Not really, a mamma mouse with six suckling mouselets jumped out of my canoe one time. Does that count?

What’s in your backpack right now?

In my backpack is a rain jacket, a toilet bag, a fleece, a hand saw, a klinometer, flagging tape, eye protection, an old Clif bar, possibly spent batteries, a couple Trails Illustrated maps, a first aid kit, low gaiters, an orange vest, gloves, backup gloves, my “croosch sack” (short for ‘crucial’, it’s a joke…) contents: firestarter, probably good batteries, a candle, the biggest buckeye I ever found, eyewash, a compass, a lighter, a folding knife,  a little silver acorn my wife gave me, ear plugs, a small multi-tool, a headlamp, a length of paracord I cut down from a shelter, some likely useless Halls, and a weird old bone I found one time.
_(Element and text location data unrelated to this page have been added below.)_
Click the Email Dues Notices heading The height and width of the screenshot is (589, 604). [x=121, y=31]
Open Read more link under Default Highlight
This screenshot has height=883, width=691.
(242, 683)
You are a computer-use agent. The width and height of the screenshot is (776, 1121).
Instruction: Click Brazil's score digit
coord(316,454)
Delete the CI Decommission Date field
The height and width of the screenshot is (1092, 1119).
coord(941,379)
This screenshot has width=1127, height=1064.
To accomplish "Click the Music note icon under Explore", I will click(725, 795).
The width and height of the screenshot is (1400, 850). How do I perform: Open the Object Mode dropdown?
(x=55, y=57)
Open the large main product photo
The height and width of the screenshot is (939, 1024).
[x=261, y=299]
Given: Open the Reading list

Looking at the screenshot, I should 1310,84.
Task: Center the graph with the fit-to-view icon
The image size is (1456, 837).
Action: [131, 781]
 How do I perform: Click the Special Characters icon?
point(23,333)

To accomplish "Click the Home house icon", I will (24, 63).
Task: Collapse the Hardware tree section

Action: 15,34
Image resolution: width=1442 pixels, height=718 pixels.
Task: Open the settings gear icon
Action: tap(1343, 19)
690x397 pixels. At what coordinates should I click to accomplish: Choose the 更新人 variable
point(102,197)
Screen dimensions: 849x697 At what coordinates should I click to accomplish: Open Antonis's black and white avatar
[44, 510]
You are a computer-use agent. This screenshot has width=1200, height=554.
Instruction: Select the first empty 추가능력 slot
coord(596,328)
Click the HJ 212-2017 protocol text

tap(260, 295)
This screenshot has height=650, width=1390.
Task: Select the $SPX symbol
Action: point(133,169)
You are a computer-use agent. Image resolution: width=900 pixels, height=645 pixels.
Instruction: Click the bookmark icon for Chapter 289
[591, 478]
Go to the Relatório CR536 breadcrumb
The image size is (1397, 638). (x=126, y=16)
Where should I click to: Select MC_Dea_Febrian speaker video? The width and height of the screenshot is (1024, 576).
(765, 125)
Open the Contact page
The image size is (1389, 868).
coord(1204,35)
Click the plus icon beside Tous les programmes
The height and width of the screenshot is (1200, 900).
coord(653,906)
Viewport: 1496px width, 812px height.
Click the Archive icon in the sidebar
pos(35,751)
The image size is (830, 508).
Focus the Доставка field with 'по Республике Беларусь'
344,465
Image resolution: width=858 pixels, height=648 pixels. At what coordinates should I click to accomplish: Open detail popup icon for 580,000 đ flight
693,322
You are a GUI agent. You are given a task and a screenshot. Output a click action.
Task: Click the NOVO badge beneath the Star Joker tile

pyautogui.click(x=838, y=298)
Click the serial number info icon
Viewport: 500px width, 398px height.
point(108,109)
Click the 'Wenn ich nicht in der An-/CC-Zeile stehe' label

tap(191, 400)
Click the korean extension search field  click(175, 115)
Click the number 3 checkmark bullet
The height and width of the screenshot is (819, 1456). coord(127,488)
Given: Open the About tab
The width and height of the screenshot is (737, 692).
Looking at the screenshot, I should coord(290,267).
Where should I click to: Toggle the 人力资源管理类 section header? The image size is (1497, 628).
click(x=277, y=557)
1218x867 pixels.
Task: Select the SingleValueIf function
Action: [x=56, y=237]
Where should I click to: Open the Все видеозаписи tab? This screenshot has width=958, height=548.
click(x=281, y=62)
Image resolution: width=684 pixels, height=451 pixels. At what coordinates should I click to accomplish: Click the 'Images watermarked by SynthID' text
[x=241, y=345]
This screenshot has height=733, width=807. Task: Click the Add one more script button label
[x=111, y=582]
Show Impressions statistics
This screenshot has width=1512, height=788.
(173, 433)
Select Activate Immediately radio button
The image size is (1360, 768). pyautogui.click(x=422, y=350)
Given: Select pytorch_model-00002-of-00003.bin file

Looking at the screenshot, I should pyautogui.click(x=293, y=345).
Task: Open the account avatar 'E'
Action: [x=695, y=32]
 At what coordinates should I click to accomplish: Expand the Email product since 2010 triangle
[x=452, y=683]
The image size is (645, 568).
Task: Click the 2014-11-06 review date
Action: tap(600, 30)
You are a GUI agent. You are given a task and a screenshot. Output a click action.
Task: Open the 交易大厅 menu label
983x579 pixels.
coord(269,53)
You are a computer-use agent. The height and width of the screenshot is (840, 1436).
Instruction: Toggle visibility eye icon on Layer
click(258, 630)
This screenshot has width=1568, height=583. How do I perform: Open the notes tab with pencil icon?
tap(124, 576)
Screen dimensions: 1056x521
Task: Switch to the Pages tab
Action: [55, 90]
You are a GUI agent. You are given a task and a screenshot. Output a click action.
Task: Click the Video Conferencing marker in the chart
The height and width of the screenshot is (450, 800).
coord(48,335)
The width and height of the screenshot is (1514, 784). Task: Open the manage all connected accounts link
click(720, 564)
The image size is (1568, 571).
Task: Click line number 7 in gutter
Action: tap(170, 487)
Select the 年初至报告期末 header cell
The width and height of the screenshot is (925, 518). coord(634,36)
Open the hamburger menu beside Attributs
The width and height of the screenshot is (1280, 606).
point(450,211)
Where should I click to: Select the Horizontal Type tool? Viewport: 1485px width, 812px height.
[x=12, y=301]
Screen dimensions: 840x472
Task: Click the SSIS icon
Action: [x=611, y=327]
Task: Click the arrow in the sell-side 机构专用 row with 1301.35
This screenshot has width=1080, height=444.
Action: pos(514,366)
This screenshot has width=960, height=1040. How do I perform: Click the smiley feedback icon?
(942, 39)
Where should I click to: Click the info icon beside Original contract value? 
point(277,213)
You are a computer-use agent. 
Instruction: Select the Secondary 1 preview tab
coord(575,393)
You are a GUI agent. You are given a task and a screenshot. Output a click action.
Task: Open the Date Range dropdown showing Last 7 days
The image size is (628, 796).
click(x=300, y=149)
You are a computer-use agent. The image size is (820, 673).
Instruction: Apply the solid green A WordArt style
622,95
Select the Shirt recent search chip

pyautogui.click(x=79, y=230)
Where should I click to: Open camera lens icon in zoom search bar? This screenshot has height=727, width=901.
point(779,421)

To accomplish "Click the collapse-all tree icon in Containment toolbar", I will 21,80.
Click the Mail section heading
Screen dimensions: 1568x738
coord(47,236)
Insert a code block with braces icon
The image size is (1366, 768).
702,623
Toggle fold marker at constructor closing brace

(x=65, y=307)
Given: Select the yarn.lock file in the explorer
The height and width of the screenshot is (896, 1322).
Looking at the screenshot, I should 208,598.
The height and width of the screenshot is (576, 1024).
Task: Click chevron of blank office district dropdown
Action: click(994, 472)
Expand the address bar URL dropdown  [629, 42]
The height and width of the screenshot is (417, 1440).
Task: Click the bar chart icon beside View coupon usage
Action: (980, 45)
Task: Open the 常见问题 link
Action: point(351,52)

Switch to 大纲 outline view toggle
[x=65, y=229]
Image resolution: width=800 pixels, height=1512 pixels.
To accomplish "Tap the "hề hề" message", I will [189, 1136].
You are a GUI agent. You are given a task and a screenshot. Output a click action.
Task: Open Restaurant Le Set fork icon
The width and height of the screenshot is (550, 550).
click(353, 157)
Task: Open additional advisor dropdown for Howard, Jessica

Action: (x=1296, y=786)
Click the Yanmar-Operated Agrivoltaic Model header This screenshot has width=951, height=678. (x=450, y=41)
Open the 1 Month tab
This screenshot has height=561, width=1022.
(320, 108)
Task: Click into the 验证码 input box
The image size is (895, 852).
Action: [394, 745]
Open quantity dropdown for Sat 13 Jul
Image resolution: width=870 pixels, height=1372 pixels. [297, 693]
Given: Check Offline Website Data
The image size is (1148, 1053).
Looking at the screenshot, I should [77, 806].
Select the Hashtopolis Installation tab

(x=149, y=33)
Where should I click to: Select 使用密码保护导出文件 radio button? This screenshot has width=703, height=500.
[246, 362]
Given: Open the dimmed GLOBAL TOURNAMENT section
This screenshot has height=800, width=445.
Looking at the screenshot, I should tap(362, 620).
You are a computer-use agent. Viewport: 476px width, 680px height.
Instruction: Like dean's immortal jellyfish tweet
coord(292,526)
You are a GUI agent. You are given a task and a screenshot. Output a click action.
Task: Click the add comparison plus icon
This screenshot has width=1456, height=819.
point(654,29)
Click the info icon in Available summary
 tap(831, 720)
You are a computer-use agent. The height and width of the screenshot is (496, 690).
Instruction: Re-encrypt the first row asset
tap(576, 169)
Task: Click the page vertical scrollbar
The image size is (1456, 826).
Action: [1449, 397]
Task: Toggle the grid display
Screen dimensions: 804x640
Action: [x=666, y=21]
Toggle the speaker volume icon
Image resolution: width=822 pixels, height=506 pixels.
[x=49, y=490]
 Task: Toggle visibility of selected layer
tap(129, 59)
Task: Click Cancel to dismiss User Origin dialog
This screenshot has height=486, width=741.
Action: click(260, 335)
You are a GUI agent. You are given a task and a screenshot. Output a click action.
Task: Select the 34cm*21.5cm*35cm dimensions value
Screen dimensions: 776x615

Who or what has been the biggest influence on your life?

My wife, my parents, Black Sabbath, and the United States of America in that order.

What's your favorite book?

Currently I’m a big fan of Patrick Rothfuss and his books The Name of the Wind and A Wise Man’s Fear. I’ve been waiting for book three to come out for what seems like an eternity.

As for outdoors books, my old boss one time erupted with a single rolling belly laugh at Outside Magazine’s selection of A Walk in the Woods as the best outdoor adventure book of all time. It’s a very good read, but it’s more of a comedy than an adventure novel. I asked what his favorite was and he replied that I should read Endurance, which is an absolutely nuts-o true story. If you haven’t read it, stop reading this right now — you’re wasting precious time.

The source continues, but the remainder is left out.